Пробовал звонить, но при каждой попытке его охватывал неудержимый приступ кашля. Аэрозоль из баллончика помогал, разумеется, но вместе с кашлем пропадало куда-то и намерение - то время казалось неподходящим, то погода. На работе, между тем, объявили, что ввиду финансового кризиса всех отправляют в отпуск без сохранения заработной платы.
Уткин не знал, как долго продлится этот вынужденный отпуск, и пребывал в тревоге, опасаясь, что ему не хватит денег на дорогое аэрозольное лекарство, но когда пил чай зеленого доктора, успокаивался. Чай, впрочем, тоже стоил денег. Правильный чай доктор рекомендовал покупать в конкретной аптеке и дал адрес. По адресу, впрочем, оказалась не аптека, а маленький индийский магазинчик. Продавец, худой и темный лицом, в тюбетейке (может, и не индийский был магазин) долго рылся по углам среди коробок и ящиков, пока не нашел, что требовалось. Чай был не россыпью, как у доктора, а в заварочных пакетиках, но продавец сказал Уткину, что это тот самый чай. Уткин взял большую упаковку, чтоб лишний раз не ездить.
Чай действительно оказался тот самый. По дороге домой Уткин было засомневался - тот ли? И если не тот, то, значит, зря купил сразу так много. Но чай оказался тот самый, и даже лучше.
Между прочим, Уткин заметил, что после этого чая, если выпить вечером, снятся особенно яркие сны - с цветом, звуками и множеством действующих лиц.
***
– Недавно мне приснилось, что я палеоантроп, - сказал Уткин Воронину.
Они встретились в родном НИИ. У начальства возникли вопросы по поводу давешней командировки, и пришлось приехать. Уткин напрягся, но дела было всего поставить подпись под протоколом.
Уткин прошел мимо вахты. Поднялся по лестнице на пятый этаж. Лифт не работал. На лестничной площадке кто-то курил, пренебрегая запретом. А в коридоре во всю длину было пусто.
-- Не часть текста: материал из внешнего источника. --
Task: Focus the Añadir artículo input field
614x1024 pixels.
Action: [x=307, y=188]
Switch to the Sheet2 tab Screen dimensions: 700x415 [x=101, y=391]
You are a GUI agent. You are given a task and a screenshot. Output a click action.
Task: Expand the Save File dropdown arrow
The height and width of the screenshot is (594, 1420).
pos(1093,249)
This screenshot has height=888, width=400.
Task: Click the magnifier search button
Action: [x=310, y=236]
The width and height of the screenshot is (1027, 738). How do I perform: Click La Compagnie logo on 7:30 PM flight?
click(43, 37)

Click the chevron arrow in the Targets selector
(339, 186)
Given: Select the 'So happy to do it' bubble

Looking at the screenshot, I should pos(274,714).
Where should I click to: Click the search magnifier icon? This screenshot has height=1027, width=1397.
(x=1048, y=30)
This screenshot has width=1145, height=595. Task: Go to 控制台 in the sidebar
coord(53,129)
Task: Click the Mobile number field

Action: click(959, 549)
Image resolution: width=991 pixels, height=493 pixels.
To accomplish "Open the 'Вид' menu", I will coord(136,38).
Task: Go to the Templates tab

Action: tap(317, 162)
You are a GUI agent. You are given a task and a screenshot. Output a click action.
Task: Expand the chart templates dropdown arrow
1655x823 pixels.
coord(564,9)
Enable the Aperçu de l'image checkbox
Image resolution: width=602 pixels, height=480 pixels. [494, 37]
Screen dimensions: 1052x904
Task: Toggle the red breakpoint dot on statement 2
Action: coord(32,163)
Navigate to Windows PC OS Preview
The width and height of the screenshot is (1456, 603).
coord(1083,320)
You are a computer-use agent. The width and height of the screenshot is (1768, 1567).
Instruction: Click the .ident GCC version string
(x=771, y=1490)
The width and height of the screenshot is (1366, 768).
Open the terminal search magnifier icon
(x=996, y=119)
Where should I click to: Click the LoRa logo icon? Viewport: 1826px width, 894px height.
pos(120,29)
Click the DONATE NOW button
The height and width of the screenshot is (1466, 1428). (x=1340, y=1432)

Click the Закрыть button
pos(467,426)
В лаборатории все же собралась компания. Из разных отделов люди. Не все были знакомы Уткину. На столах лежали распечатанные протоколы. Работал принтер. В углу шумел чайник.
Протокол, под которым должен был расписаться Уткин, еще не был готов. Уткин достал из стола кружку, подошел к чайнику, сел на свободное место. Налил кипятку. Предложенный пакетик отклонил и вынул свой - от зеленого доктора. Целебный индийский аромат поплыл над столом. Все вдохнули.